Ему не отвечали: хохотали.
Дивный неведомый аромат ударил в нос. Он видел перед собой комнаты под сводами, двери распахнуты, внутри бочонки и бутылки, очень много: ряды, роты, батальоны бутылок. На иных бочонках – краны. Лямин впервые в жизни наблюдал винный погреб. Солдаты, расстреляв охрану погреба, уже радостно высасывали вино из горла, подбрасывали пустые бутылки в ладонях. С лязгом, похожим на женский визг, разбивали их об пол – с размаху.
– Будьте вы прокляты! Гас-па-да-а-а-а-а!
Били бутылки уже пьяно, дико, щедро, не жалея. Вино текло пузырящейся красной рекой. Обтекало сапоги Лямина. Он таращился, потом наклонился, окунал пальцы в красное, неистово пахучее. Лизал пальцы, как кот лапу.
– Эх, теки-теки, наша кровушка!
– А куда стячеть-то? В Няву, по всяму видать?
– В Неву так в Неву! Пусть народ из реки винца попьет! С бережку!
Лямин вертел в руках бутылку. Щурился. Поднял ее повыше и полоснул ей по горлу, как живой бабе, штыком. Стекло отлетело. Он закинул голову и, держа отбитое горлышко ровно над галчино раскрытым ртом, вливал в себя, с алым вкусным бульканьем, царское столетнее вино.
И не пьянел.
…Над головой, выше этажом, вспыхивали и гасли ужасные крики. Крик сначала рождался из тишины – выбухом, взрывом; потом разрастался, заливал собою все вышнее пространство – залы, зальчики, закутки; потом превращался в долгий дикий вой – будто собака посмертно выла над трупом, – и истаивал, затихал и обрывался гнилой ниткой.
– Юнкеришек мучат, – бородатый мужик подворотного вида, с гноящимся глазом, придирчиво выбрал бутылку из темно-красного стеклянного строя, откупорил и влил в себя крупный, жадный глоток. – И верно делают.

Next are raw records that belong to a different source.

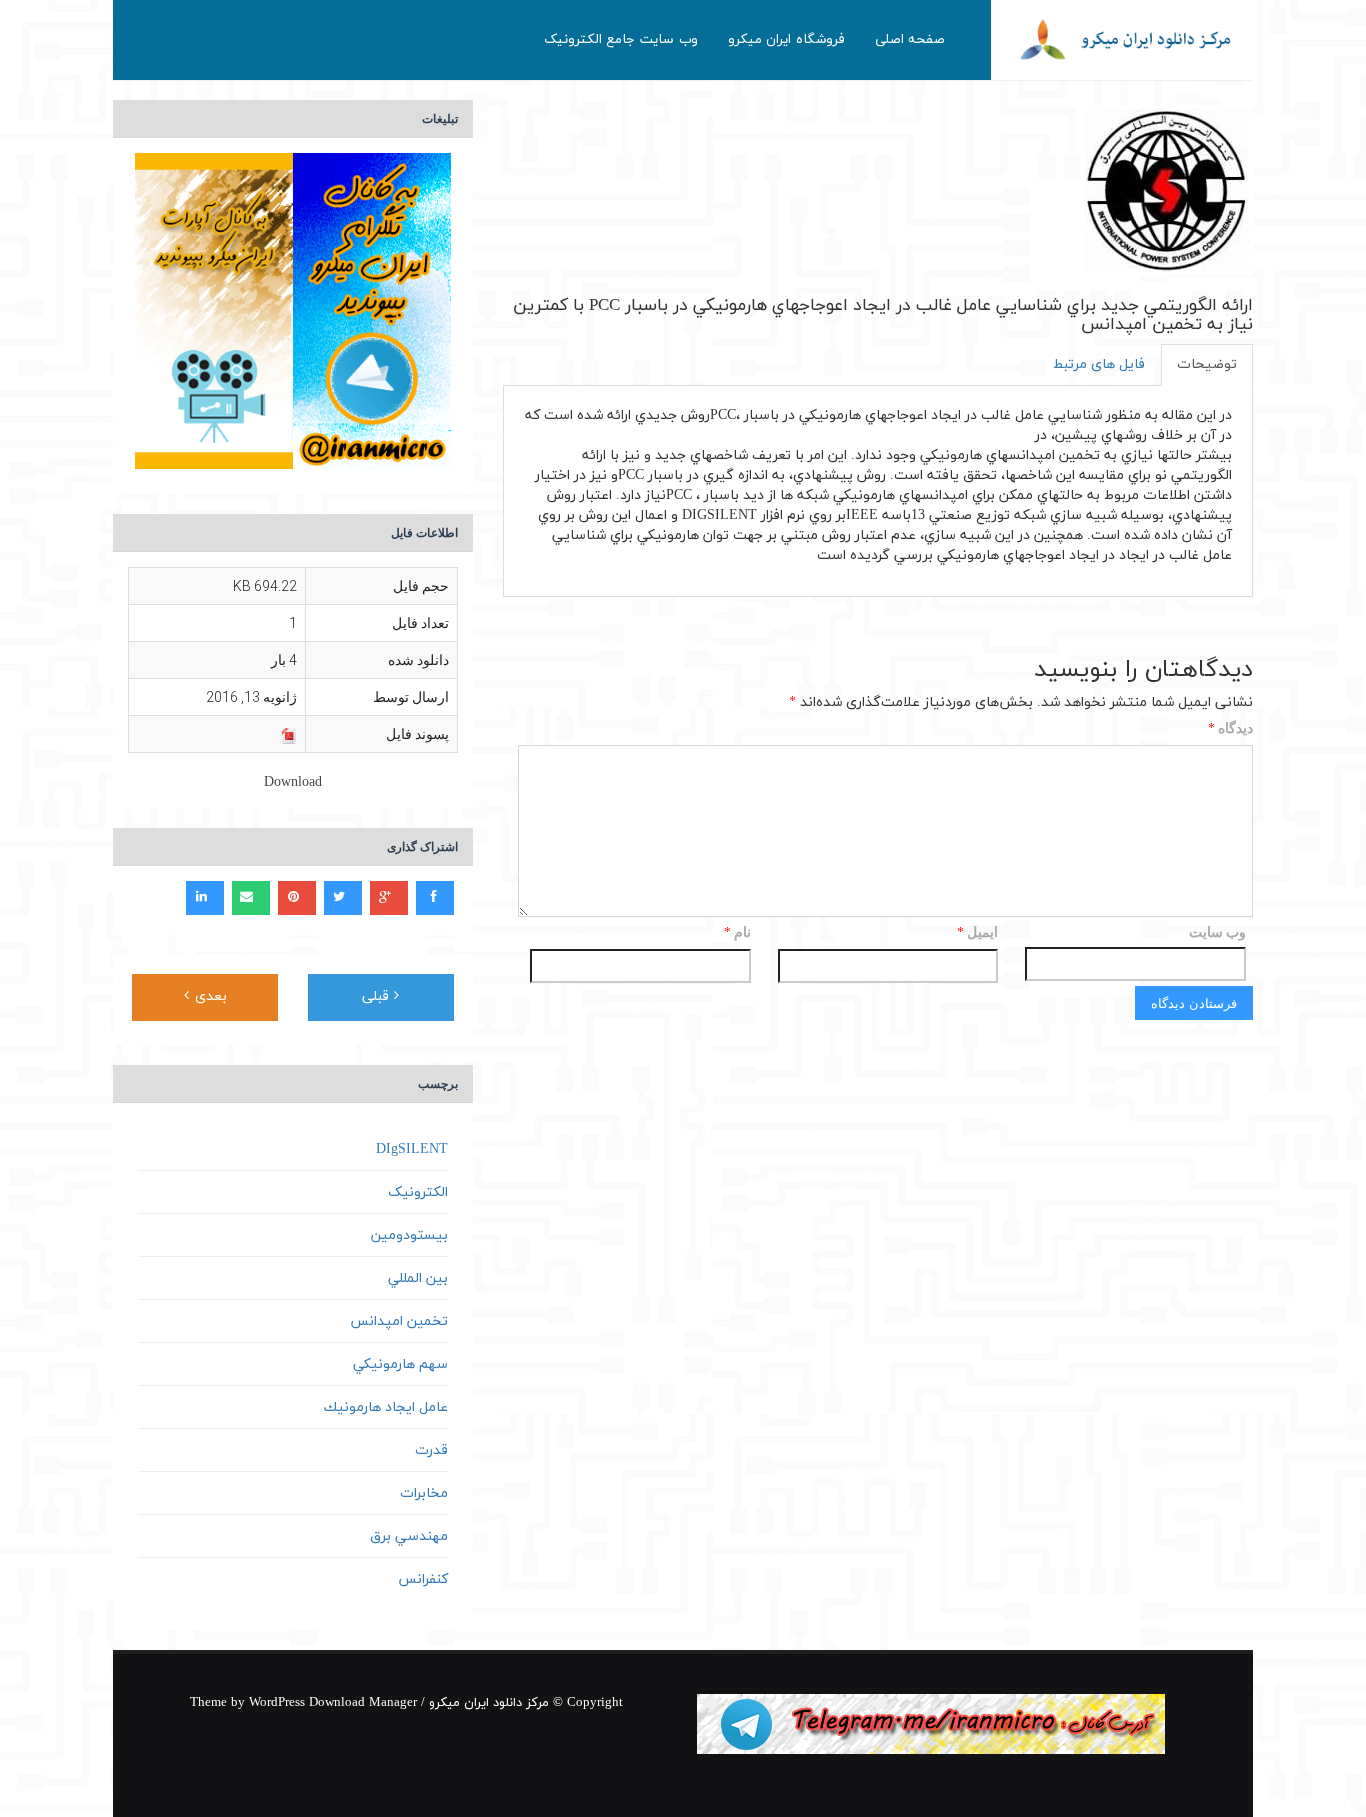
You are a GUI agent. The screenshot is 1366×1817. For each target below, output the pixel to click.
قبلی (378, 996)
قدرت (431, 1450)
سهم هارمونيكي (400, 1364)
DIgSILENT (412, 1149)
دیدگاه (1230, 729)
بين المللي (418, 1278)
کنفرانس (423, 1579)
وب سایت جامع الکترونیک (621, 39)
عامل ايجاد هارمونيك (386, 1407)
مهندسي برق (409, 1536)
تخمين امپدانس (399, 1321)
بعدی (208, 996)
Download (293, 782)
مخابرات (424, 1493)
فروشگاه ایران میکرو (786, 39)
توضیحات (1207, 364)
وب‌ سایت (1217, 932)
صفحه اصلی (910, 39)
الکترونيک (418, 1192)
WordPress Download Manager (333, 1703)
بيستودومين (409, 1235)
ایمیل (977, 933)
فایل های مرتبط (1099, 364)
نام (737, 933)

Собачьи дети! Отродья буржуйские!
Лямину отчего-то, на краткий странный миг, стало жалко юнкеров.
– Отродья, да, – сказал, – да все ж русские люди.
Опять закинул башку и перевернул зазубрины отбитого горлышка надо ртом.
Глотал вино, как воду.
Мужик тоже хлебнул, ладонью утерся.
– Ах! Хорошо. Вот она, господская жисть-то!
Оба хохотали весело.
– А коньяк тут есть? В этих закромах?
Нагибались, пробирались между бочонков, искали коньяк.
Наверху, между мужскими воплями, появились дикие женские крики.
– А это еще что такое? – Мужик, с янтарной бутылью в руке, воззрился на Лямина. – Бабенки? Откуда?
– Сам не знаю.
Михаил вылил в рот сладкие, пахучие остатки.
Мужик вертел в руках бутылку.
– Желтый, значит, он. По-ненашему написано! Ну да все один черт. Вкусно, да. Хоть бы хлебца кусочек! Без закуски – брат, быстро свалимся.
Крики чередовались, мужские и бабьи. Лямин и все, кто густо толкся в винном погребе, были вынуждены их слушать. И слушали. И пили. Пили, чтобы слышать – перестать.
Но крики не утихали. Ввинчивались в уши стальными винтами. Насквозь прорезали мозг.